Infected radial artery pseudoaneurysms occurring after percutaneous cannulation

PS Falk, PE Scuderi, RJ Sherertz and SM Motsinger
Department of Infection Control (Hospital Epidemiology), North Carolina Baptist Hospitals, Winston-Salem.

During a ten-month period in 1988 at our institution, we identified three infected radial artery pseudoaneurysms (RAPAs) associated with arterial lines. A retrospective chart review to 1983 identified three additional cases, all occurring in 1986. In the six-year period of 1983 through 1988, during which approximately 12,500 radial artery catheters were placed, the incidence of RAPA formation was 6/12,500 (0.048 percent).

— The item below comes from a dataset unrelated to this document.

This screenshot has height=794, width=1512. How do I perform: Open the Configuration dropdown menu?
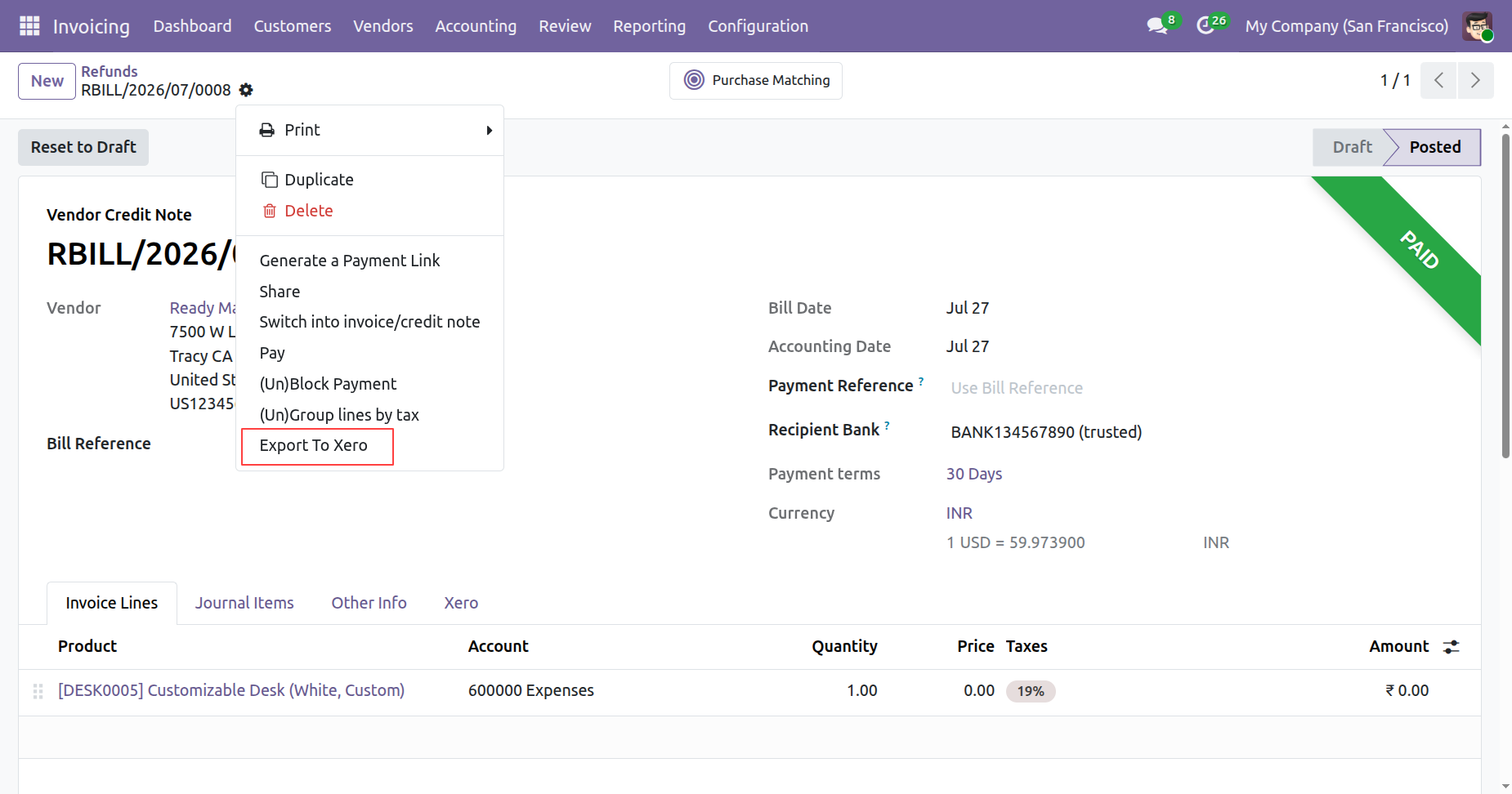(758, 26)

Five of the six cases were associated with Staphylococcus aureus infection. The duration of radial artery cannulation was significantly longer in patients who developed a pseudoaneurysm (12.5 days) than in those patients who did not suffer this complication (4.3 days). Patients in whom infected RAPAs occurred also tended to be older (mean, 71.6 years) than the average age (54 years) for all patients admitted to the intensive care unit (ICU). They also tended to have long stays in the ICU prior to development of RAPA, the shortest stay being 11 days and the average being 51 days. Risk factors for the development of this complication may include advanced age, longer duration of catheterization and hospitalization, and infection with S aureus.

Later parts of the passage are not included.